Im zuständigen Wahlraum erwartet die Wählerinnen und Wähler der Wahlvorstand, der aus mindestens drei Personen besteht. Die wahlberechtigte Person legt ihre Wahlbenachrichtigungskarte vor. Der Wahlvorstand überprüft im Wählerverzeichnis, ob sie dort verzeichnet und nicht gesperrt ist (beispielsweise wenn vorab Briefwahl durchgeführt wurde). Sollte die Wahlbenachrichtigungskarte nicht vorliegen, können sich die Wähler auch mit einem Personalausweis oder Reisepass ausweisen. In Zweifelsfällen oder stichprobenartig ist der Wahlvorstand berechtigt, sich auch bei der Vorlage einer Wahlbenachrichtigungskarte ein gültiges Ausweisdokument vorlegen zu lassen.

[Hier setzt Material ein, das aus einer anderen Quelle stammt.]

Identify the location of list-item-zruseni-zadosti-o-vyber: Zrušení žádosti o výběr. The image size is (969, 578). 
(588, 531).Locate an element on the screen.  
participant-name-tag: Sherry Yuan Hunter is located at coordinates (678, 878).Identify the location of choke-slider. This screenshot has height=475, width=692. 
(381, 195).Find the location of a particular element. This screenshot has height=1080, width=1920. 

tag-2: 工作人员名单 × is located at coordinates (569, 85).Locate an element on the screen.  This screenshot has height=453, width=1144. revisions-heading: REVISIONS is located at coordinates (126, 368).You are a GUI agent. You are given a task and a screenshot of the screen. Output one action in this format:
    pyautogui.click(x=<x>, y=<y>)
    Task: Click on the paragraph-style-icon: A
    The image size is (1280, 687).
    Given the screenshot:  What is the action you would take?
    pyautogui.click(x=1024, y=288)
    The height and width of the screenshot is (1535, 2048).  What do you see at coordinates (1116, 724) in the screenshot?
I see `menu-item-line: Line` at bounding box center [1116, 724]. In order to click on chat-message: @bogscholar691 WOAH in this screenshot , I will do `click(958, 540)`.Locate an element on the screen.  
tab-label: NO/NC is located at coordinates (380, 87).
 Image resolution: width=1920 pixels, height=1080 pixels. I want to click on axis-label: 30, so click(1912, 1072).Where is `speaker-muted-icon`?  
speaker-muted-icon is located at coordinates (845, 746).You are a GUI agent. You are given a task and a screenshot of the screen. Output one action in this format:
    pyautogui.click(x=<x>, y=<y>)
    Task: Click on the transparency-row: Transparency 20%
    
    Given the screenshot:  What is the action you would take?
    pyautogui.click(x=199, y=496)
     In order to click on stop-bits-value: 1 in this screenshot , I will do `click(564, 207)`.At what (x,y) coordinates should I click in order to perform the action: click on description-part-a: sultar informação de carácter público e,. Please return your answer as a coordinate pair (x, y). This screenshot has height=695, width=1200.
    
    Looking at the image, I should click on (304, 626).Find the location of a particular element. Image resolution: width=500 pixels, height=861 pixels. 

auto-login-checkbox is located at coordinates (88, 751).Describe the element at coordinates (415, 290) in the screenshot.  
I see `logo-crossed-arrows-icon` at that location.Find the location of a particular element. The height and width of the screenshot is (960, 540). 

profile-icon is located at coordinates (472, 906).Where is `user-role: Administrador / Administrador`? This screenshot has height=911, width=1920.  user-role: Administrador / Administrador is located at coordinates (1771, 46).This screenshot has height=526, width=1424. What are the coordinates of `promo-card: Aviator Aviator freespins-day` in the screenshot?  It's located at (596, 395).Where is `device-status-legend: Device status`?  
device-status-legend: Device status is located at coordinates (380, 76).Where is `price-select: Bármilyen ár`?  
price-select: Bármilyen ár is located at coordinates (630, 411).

Ist alles in Ordnung, behält der Wahlvorstand die Wahlbenachrichtigung ein und die wahlberechtigte Person erhält einen Stimmzettel zur Wahl des Bundestages. Mit diesem geht sie in eine der Wahlkabinen. Bei der Bundestagswahl können zwei Stimmen abgegeben werden: Eine Erststimme für den Wahlkreisbewerber (Direktkandidat) und eine Zweitstimme für eine Parteiliste. Mit der Erststimme wird entschieden, welcher der Direktkandidaten aus dem Wahlkreis in den Bundestag gewählt wird, mit der Zweitstimme, wie viele Mandate die jeweilige Partei insgesamt erhält. Abschließend wird noch in der Wahlkabine der Stimmzettel gefaltet und anschließend in die Wahlurne des Wahlvorstandes eingeworfen.

Am Wahltag erkrankt! Was nun?

Jeder Wahlberechtigte kann sein Wahlrecht natürlich nur einmal und persönlich ausüben. Wer zum Beispiel erkrankt ist, kann sich bei der Wahl nicht vertreten lassen. Bei einer plötzlichen Erkrankung am Wahlwochenende ist die Teilnahme an der Wahl unter folgenden Voraussetzungen möglich:

Der erkrankte Wahlberechtigte bevollmächtigt schriftlich einen Dritten, Briefwahlunterlagen bei der Wahlleitung der Kommune abzuholen. Diese Person legt folgende Unterlagen vor:

  • Briefwahlantrag, vom erkrankten Wahlberechtigten persönlich und handschriftlich zu unterschreiben,
  • Vollmacht zur Abholung von Briefwahlunterlagen und Erklärung über die plötzliche Erkrankung,
  • eigener Personalausweis oder Reisepass,
  • ggf. Nachweis über die plötzliche Erkrankung (Bescheinigung Arzt oder Krankenhaus)

In jedem Fall sollte vorab Kontakt mit dem Wahlbüro der Kommune aufgenommen werden. Die Ausstellung von Briefwahlunterlagen im Falle einer plötzlichen Erkrankung ist am Wahlsonntag nur bis 15 Uhr möglich!

Wichtig: Damit das Wahlgeheimnis gewahrt bleibt, darf die Wahlkabine nur einzeln betreten werden. Von dieser Regelung gibt es zwei Ausnahmen:

  • Kinder, die des Lesens und des Sprechens noch nicht fähig sind, dürfen mit in die Wahlkabine genommen werden. Alle anderen Kinder dürfen nicht mit in die Wahlkabine genommen werden, da in diesem Fall das Wahlgeheimnis verletzt wäre. Der Wahlvorstand muss laut Bundeswahlgesetz verhindern, dass dieser Stimmzettel in die Wahlurne gelangt.
  • Ist eine wahlberechtigte Person aus körperlichen Gründen nicht in der Lage, eigenhändig den Stimmzettel zu kennzeichnen, oder des Lesens unkundig, so darf sie sich einer Hilfsperson bedienen. Diese Hilfsperson muss von der wahlberechtigten Person bestimmt werden. Dies kann ein Familienmitglied oder auch ein Mitglied des Wahlvorstandes sein. Die helfende Person ist selbstverständlich verpflichtet, das Wahlgeheimnis zu wahren.